Multimillion-pound research to transform how data is sensed, transferred and processed on silicon chips
Researchers from the Optoelectronics Research Centre (ORC) are investigating new ways of integrating high capacity optical communications and signal processing onto a single silicon chip as part of an ambitious new £6.1 million research programme.
The Quantum Dots on Silicon - QUDOS programme unites collaborators from University College London, Cambridge, Cardiff and Southampton to fundamentally change the way in which data is sensed, transferred between and processed on silicon chips.
The new research within the Zepler Institute for Photonics and Nanoelectronics is aiming to create the first optical integrated circuits on silicon with monolithically integrated quantum dot laser sources.
Dr Frederic Gardes, Professor and Southampton QUDOS lead, says: "The QUDOS programme is paving the way for mass manufacturing of photonic circuits and aims to establish silicon as a native photonic platform. The Zepler Institute hosts one of the world's leading research groups in silicon photonics and will play a key role in the programme by integrating monolithically on silicon the photonic building blocks necessary for the fabrication of complex photonic circuits and systems."

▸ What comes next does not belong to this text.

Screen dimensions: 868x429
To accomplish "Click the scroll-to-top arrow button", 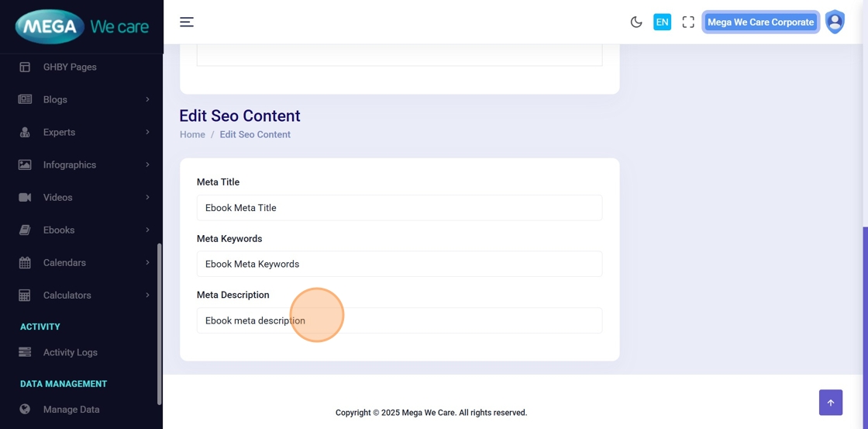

The sensing, processing and transport of information is at the heart of modern life. The internet depends on optical systems from fibre to the home, through data centres to the trans-oceanic optical cables that link the nations of the earth.
Creating these systems currently requires the mechanical alignment of components to accuracies of less than a micron, about one hundredth of the diameter of a human hair, a costly and labour intensive process. The QUDOS research team has invented technologies to integrate the required components on silicon chips in the same manner as electronic systems are now realised as integrated circuits, making possible the first data interconnects, switches and sensors that use lasers monolithically integrated on silicon.
Removing the need to assemble individual components will enable vastly increased scale and functionality for information systems at greatly reduced cost.
Professor Alwyn Seeds, Principal Investigator for QUDOS at UCL, says: "The QUDOS Programme, through the monolithic integration of all required optical ICT functions on silicon, will have a similar transformative effect on ICT to that which the creation of the first silicon integrated electronic circuits had on electronics.
"I look forward to working with distinguished colleagues from Cambridge, Cardiff and Southampton Universities, together with outstanding industrial partners spanning the supply chain from materials to systems, to make this vision a reality."
The five-year programme is funded by the Engineering and Physical Sciences Research Council (EPSRC).